Defection is considered one of society’s most notorious actions. While not particularly life-threatening, swapping brand allegiances is considered by some sneakerheads to be a particularly heinous crime. Defections within the sneaker industry have entirely changed the trajectory of brands, and even spawned new ones. Brand loyalty can slowly crumble, or disappear overnight. Drake, who famously rapped ‘Checks over Stripes, that’s what I like’, allegedly had intent to rep adidas after a long Nike endorsement. Despite his attempt at jumping ship being foiled, others have made massive waves with their movements. These are some of the sneaker industry’s biggest defections.
Rudolf and Adolf Dassler – Gebrüder Dassler Schuhfabrik to PUMA and adidas
Forming Gebrüder Dassler Schuhfabrik (Dassler Brothers Shoe Factory) in 1919, the Dasslers experienced early success with their athletic footwear netting gold medals and world records. Despite their literal track record, by 1949 the two brothers fell out, ultimately breaking away to form their own companies: PUMA and adidas. Since then, major moments in sporting and political history – oftentimes both – have been attributed to both brands. Modern lore may pit Swoosh versus Stripes, but the Big Cat made the first strike.

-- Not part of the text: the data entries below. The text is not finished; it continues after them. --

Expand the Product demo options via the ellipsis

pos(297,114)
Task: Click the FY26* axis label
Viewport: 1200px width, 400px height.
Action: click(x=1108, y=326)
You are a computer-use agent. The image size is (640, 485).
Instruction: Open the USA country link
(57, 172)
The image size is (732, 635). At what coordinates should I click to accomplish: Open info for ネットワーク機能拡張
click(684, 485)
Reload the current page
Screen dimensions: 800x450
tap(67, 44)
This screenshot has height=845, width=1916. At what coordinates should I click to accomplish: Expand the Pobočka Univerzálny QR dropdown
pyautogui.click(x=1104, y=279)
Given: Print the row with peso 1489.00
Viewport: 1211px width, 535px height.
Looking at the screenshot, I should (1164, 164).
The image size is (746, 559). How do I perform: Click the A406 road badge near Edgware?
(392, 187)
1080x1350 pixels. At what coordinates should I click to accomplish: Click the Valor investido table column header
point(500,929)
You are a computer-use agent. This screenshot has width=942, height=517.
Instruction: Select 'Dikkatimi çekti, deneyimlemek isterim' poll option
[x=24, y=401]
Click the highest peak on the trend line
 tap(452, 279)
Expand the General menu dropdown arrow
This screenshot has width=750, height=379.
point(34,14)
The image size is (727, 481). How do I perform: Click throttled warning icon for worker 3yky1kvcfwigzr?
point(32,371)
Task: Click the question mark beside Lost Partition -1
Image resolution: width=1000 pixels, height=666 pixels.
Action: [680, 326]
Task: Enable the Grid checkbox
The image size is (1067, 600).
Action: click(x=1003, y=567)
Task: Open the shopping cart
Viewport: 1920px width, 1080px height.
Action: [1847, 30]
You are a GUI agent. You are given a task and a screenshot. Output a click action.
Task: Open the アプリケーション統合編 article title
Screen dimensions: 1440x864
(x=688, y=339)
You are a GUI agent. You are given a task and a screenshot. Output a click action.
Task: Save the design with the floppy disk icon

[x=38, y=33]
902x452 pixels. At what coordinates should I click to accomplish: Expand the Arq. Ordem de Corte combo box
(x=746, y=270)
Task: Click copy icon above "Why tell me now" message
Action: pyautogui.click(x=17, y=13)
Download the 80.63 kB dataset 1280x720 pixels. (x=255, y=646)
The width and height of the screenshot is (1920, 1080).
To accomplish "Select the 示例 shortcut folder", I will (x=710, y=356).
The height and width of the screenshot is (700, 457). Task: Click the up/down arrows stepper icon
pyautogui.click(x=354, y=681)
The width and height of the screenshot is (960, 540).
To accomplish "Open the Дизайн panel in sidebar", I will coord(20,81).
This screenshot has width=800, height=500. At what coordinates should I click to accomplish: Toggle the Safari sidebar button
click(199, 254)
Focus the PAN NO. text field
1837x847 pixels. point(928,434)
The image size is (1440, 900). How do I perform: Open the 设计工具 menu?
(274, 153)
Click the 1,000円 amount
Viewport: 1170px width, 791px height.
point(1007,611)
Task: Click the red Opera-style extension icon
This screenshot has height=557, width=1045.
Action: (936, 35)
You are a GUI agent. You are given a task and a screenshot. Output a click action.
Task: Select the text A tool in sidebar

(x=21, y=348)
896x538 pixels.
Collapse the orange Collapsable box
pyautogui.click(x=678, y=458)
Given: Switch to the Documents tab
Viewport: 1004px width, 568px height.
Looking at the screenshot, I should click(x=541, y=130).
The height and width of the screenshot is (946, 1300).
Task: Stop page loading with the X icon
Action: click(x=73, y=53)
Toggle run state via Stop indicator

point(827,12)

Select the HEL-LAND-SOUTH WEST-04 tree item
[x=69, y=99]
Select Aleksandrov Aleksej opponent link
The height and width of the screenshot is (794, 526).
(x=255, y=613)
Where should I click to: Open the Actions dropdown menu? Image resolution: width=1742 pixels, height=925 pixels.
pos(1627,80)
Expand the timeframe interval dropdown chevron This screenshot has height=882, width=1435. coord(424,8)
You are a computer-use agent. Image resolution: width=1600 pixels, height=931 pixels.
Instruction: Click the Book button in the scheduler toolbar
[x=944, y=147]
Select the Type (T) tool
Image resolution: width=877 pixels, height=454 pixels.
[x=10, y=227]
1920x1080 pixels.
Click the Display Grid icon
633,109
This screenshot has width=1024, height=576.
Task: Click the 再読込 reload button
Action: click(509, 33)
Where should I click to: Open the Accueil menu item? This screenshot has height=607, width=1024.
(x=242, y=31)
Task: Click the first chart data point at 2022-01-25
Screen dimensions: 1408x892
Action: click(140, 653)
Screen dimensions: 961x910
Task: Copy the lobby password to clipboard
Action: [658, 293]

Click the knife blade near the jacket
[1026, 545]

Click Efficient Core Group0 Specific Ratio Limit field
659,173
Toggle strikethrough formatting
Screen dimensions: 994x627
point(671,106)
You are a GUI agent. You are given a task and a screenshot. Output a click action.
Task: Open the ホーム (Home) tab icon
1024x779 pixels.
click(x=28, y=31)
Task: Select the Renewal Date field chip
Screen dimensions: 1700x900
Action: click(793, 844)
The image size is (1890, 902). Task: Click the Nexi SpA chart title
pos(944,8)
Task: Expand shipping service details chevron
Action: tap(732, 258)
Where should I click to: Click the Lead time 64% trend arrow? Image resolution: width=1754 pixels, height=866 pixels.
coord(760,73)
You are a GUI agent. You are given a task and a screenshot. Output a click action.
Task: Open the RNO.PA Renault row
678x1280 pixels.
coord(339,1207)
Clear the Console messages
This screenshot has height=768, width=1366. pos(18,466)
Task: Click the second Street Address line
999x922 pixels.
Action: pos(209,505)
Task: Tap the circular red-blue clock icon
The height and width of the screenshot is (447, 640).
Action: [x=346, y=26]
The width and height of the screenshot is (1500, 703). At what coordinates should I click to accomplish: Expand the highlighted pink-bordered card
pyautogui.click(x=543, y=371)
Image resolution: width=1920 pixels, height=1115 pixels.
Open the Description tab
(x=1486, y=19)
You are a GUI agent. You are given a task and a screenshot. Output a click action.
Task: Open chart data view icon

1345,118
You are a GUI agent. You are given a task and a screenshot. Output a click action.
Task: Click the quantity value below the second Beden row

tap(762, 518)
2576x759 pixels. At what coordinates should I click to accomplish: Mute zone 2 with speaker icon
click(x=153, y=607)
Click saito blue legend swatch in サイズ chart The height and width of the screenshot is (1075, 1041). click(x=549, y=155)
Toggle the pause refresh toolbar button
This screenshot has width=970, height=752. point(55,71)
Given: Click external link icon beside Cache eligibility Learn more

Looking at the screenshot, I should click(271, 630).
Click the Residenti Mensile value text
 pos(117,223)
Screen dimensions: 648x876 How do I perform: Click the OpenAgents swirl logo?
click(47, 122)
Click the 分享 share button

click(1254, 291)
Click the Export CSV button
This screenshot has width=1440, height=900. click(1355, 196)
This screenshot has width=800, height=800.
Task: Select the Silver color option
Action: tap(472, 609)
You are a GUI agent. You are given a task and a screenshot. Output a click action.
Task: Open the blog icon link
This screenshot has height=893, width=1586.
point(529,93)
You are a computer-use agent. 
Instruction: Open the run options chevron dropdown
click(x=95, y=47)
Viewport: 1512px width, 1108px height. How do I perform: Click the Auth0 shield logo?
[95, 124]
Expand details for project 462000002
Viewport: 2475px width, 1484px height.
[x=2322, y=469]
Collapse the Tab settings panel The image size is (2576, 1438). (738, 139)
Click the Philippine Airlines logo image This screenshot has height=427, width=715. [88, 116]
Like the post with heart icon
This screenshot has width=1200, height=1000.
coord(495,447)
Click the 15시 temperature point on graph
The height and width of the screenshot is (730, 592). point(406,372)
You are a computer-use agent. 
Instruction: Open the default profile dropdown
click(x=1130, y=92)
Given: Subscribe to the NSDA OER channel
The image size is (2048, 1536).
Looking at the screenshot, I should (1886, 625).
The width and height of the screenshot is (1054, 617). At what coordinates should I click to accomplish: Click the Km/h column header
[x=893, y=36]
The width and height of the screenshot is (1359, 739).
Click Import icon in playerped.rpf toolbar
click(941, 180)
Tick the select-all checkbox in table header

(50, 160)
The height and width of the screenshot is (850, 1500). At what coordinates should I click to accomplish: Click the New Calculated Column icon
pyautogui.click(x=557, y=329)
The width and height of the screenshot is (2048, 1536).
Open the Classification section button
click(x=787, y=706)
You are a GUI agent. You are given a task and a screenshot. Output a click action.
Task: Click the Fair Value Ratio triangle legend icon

Rob Strasser and Peter Moore – Nike to adidas
Ex-Nike vice president Rob Strasser and former creative director, Peter Moore, were instrumental in luring Michael Jordan to the Swoosh. Jordan became the face of his own signature line, with Moore as lead designer on the sneaker soon to be known as the Air Jordan 1. However, the honeymoon period of this monumental deal faded quickly. In 1987, Strasser left Nike and headed to adidas, followed just weeks later by Moore. In his memoir, Shoe Dog, Nike co-founder Phil Knight, described Strasser’s defection as an ‘intolerable betrayal’, and sadly didn’t have the opportunity to make peace before Strasser passed away in 1993. Retrospectively, had Tinker Hatfield not stepped in and created the now-legendary Air Jordan 3, MJ very well could have joined Strasser and Moore at the Three Stripes. Talk about a sliding doors moment.
Andre Agassi – Nike to adidas, then back to Nike
Those of a certain age will remember the exciting combination of flamboyant playing and fashion style that Andre Agassi brought to the tennis court in the early 1990s. Remembered best for his luscious mullet, bleached denim short shorts, and neon Nike Air Tech Challenge sneakers, Agassi spent 17 years with Nike. Swapping sides to adidas in 2005, the International Tennis Hall of Fame recipient said the Three Stripes were particularly willing to financially support his charitable foundation. However, to the relief of many sneakerheads, Agassi returned to the Swoosh in 2013, and the retro cycle continued. However, like his infamous wig, the Air Alarm has not returned.
Denis Dekovic, Mark Miner and Marc Dolce – Nike to adidas
Three Nike designers dared to leave the company in late 2014… and were met with a $10 million lawsuit. After considerable amounts of courtroom drama, the trio were free to begin their tenure at adidas in 2016, tackling ambitious projects out of the Brooklyn Creator Farm. It was a large blow to Nike, as each designer was involved in some of the company’s biggest innovations across football, basketball, running and sportswear. For example, Dekovic worked on the successful Magista line, Miner refreshed the Free Run+ series, and Dolce was responsible for the Lunar Force 1. In particular, Dolce has some big shoes to fill (pardon the pun) as the current Vice President and Creative Director of adidas Advanced Concepts.
Kobe Bryant – adidas to Nike
While most defectors on this list have gone from Nike to adidas, Kobe Bryant’s trajectory goes the other way. The NBA star began his playing career with adidas, spawning a signature sneaker line that was fairly interesting during the FYW era, but ultimately ended up being quite underwhelming. During his 2002–03 sneaker ‘free agency’, Kobe had footwear flirtations with just about every major sneaker brand: AND1, Converse, Reebok, Jordan Brand and, of course, Nike. Contractual stipulations meant he couldn’t ink any deals until 2003, but it’s safe to say everybody knew what sneakers he’d eventually be wearing. The rest is history, including an unmatchable palmarès, and over a dozen Swoosh-branded styles to his name.
Kanye West – Nike to adidas
Before ‘Yeezy [Yeezy] just jumped over Jumpman’, Kanye West was trying to be like the Michael Jordan of the collectible sneaker game. Adding to his impressive catalogue of collaborations with BAPE and Reebok, having the distinction of being behind Nike’s first-ever non-athlete signature sneakers was a boon for Yeezy. Of course, the line would be known as the Air Yeezy. The publicised fallout with the Swoosh was followed by an incumbent deal with adidas in late 2013. In the six years since, West has proclaimed everything from ‘Everybody who wants to get Yeezys will get Yeezys!’, growing algae to produce sneakers, and moving Yeezy production to America. And, what seems like dozens of Yeezy BOOST 350 colourways.